Which one gives the deepest and richest appearance regardless of color. Been using BM Select which looks pretty nice. BM does not make an interior flat in Aura, otherwise I would use that.


----------



## rbpaintVA (May 27, 2012)

No a true flat anymore?...all the flat finish with all the different brands in our market not so flat anymore, for that reason pretty much regal select matte is our choice everytime we have the slection of the sheen and brand.


----------



## Tonyg (Dec 9, 2007)

I'll use the Natura when I need a good flat but I believe that is one of the lines to be discontinued

Albeit, vastly over priced


----------



## BrushJockey (Mar 15, 2009)

I almost never use a flat on walls. Want it to look good- use Regal Select Matte. Not quite a flat, more like a very low egg.
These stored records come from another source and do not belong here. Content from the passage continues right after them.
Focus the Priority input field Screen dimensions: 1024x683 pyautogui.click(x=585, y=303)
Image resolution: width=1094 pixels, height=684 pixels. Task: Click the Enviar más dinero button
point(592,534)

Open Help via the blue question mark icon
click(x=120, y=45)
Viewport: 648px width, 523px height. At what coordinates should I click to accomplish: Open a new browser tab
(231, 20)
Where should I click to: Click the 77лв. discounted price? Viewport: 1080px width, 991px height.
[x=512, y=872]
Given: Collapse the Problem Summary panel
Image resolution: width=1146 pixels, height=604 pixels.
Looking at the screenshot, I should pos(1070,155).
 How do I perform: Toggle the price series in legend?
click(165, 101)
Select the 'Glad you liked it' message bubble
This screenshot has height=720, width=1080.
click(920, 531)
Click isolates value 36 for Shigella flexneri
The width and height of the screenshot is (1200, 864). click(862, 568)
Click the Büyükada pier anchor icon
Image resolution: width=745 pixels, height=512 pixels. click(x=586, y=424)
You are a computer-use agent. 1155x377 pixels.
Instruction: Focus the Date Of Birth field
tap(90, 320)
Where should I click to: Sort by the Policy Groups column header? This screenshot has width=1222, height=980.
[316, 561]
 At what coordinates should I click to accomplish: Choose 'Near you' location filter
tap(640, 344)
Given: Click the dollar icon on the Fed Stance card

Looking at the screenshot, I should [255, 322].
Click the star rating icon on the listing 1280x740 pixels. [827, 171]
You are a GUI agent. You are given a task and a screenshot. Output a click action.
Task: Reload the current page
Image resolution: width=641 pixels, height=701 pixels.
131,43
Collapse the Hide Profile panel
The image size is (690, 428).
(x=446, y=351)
Best finish for most walls IMO.


----------



## TJ Paint (Jun 18, 2009)

Flat on walls seems so nonchalant...


----------



## BrushJockey (Mar 15, 2009)

oooh Can I use that line!??


----------



## TJ Paint (Jun 18, 2009)

BrushJockey said:


> oooh Can I use that line!??


No problem, have at it.

As I've mentioned before, I do accept paypal donations from members here any time one feels compelled by reading all my little nuggets of wisdom and wit


----------



## Nardin (Oct 28, 2012)

BrushJockey said:


> I almost never use a flat on walls. Want it to look good- use Regal Select Matte. Not quite a flat, more like a very low egg. Best finish for most walls IMO.


I have used Aura Matte on walls but the Regal Select flat is a better look as far as color depth and richness. When the sun shines on Aura Matte, you can see a shine.

I use Aura satin on the woodwork.


----------